La théologie scolastique, avec à sa tête saint Thomas d'Aquin, a distingué la grâce gratis data (donnée pour le bien commun), de la grâce gratum faciens (celle qui est donnée pour sauver celui qui la reçoit). Les charismes appartiennent aux grâces gratis datae. Au cours des siècles, la tendance à considérer les charismes comme des « dons extraordinaires, marquants et transitoires, reçus principalement par l'Église dans ses origines » (cfr. ROMANO, 1992, p. 424) s'est établie. Dès le Concile Vatican I - et surtout avec Pie XII - un dépassement progressif de cette position réductrice s'est initié.

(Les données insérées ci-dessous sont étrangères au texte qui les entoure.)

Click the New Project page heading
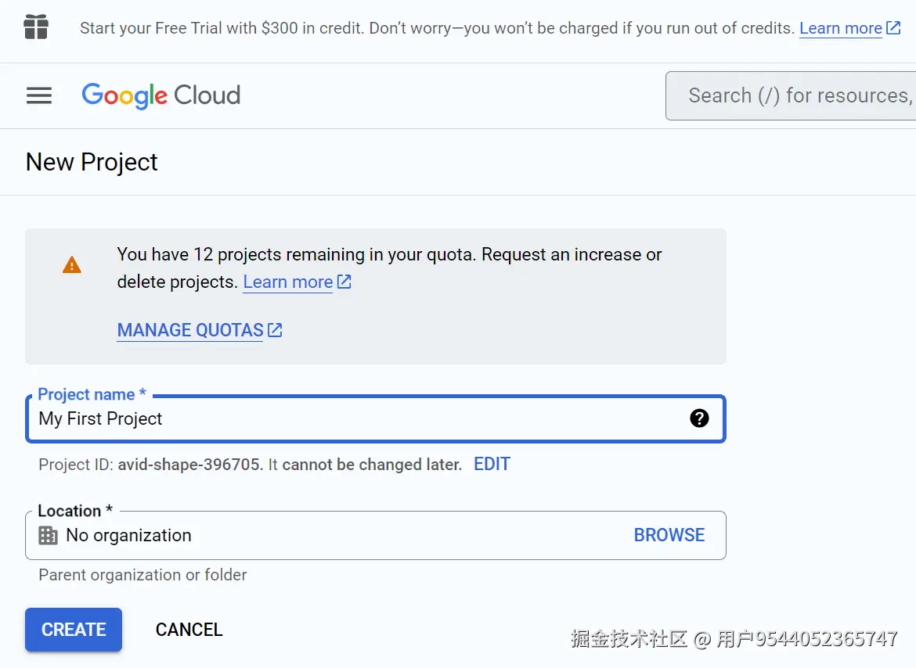 coord(92,162)
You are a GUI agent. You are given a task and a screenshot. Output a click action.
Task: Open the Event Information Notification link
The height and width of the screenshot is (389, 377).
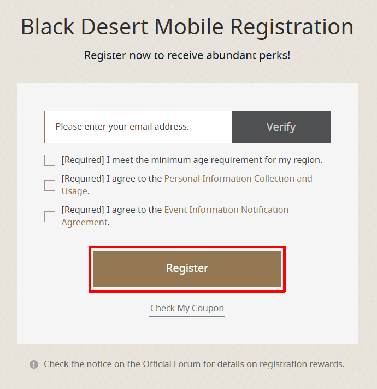pyautogui.click(x=226, y=210)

Le Concile Vatican II, en vertu d'une plus grande attention à l'action de l'Esprit Saint, a particulièrement souligné le rôle des charismes dans l'Église. Ce Concile enseigne que, dans le dessein de salut du Père, l'Église « tire son origine de la mission du Fils et du Saint-Esprit » (AG, 2). Le Paraclet, « bâtit et (...) dirige [l'Église] grâce à la diversité des dons hiérarchiques et charismatiques, il l’orne de ses fruits (cf. Ep 4, 11-12 ; 1 Co 12, 4 ; Ga 5, 22) » (LG, 4). Le Concile a également reconnu que l'Esprit « distribue aussi parmi les fidèles de tous ordres, « répartissant ses dons à son gré en chacun » (1 Co 12, 11), les grâces spéciales qui rendent apte et disponible pour assumer les diverses charges et offices utiles au renouvellement et au développement de l’Église » (LG, 12). Le paragraphe consacré aux charismes se termine en disant que « c’est à ceux qui ont la charge de l’Église de porter un jugement sur l’authenticité de ces dons et sur leur usage bien ordonné. C’est à eux qu’il convient spécialement, non pas d’éteindre l’Esprit, mais de tout éprouver pour retenir ce qui est bon (cf. 1 Th 5, 12.19-21) » (LG, 12).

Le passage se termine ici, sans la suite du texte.